Saturday, January 31, 2009

Counting Cows:



Bobby calculates by cattle. We were talking this evening about the effect of the national financial downturn on the local stockyard. I asked him if he was seeing an effect at the stockyard. (He’s there every Saturday.) He said yes, mainly on the small farmers. So I asked him what the minimum size of herd a farmer would need to keep his head above the water as conditions are now. He looked me in the eyes and said that an unmarried man with no kids would need at least 50 cows to survive – that would be him. And right on the line, at that. Lucky he is, I suppose, that his dog Baby is his only dependent - he said you’d need to add 20 cows per child, until they’re teenagers, then it would take 50.

Just keeping the cows takes cows ~ for instance, the past couple of years have been drought here in Kentucky, which means that the cattle are drinking “city water” – Bobby, his in-head cattle calculator running an instant output, said it would take a calf a year to pay the water bill for the herd. When you add fuel for trucks, tractors, and machinery, feed and hay to supplement what can be grown on the farm, vaccines necessary to battle the illnesses that thrive and spread outward from the huge feedlots in the west, it adds up to a lot of cows just to keep one man and his stock dog going. No frills, no vacations, just the basics - "If I get a sandwich, Baby gets one too." So when he says, “Cattle are my life.” He means it in more than one way. He’s here on the farm early, and seldom leaves before dark. Sometimes it’s past midnight. My admiration for him is boundless.

Entries drawn from a collection:
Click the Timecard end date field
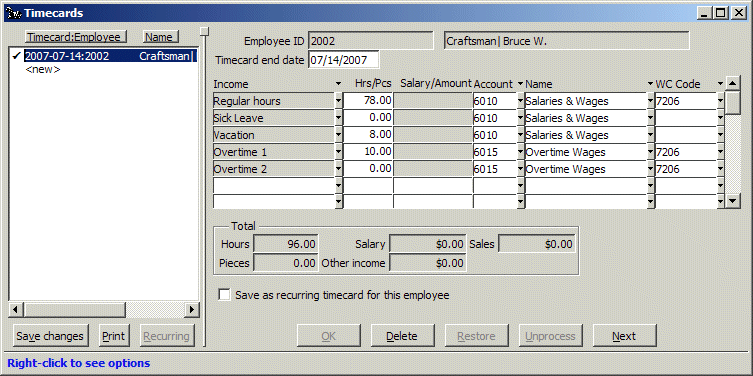 tap(343, 61)
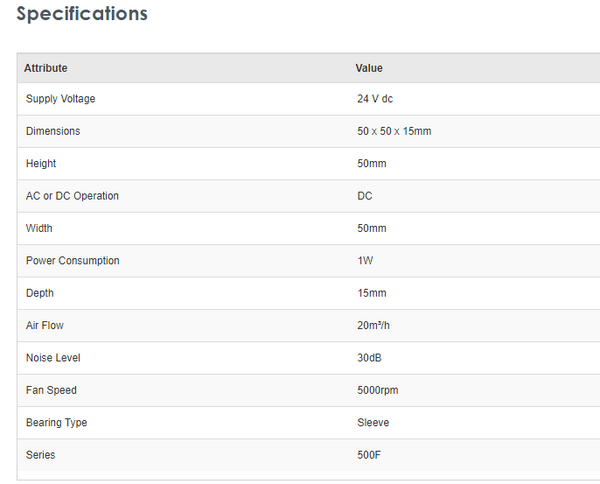Image resolution: width=600 pixels, height=484 pixels.
Task: Click the Power Consumption label
Action: coord(72,261)
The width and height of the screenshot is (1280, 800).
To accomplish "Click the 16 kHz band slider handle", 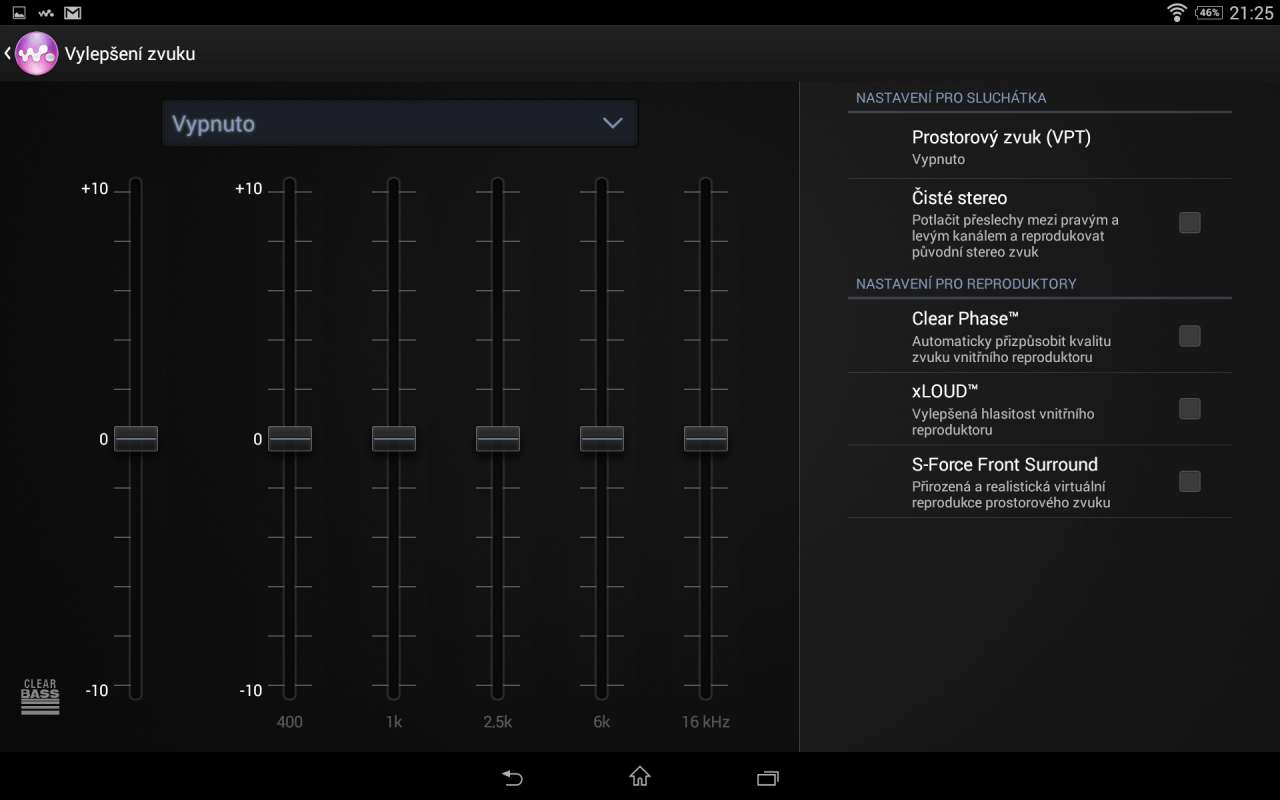I will click(706, 439).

Your task → In the post about counting cows, why are the cattle drinking "city water," and what does Bobby say that water costs?

Written solution → The past couple of years have been drought in Kentucky, so the cattle have to drink "city water." Bobby figures it would take a calf a year to pay the water bill for the herd.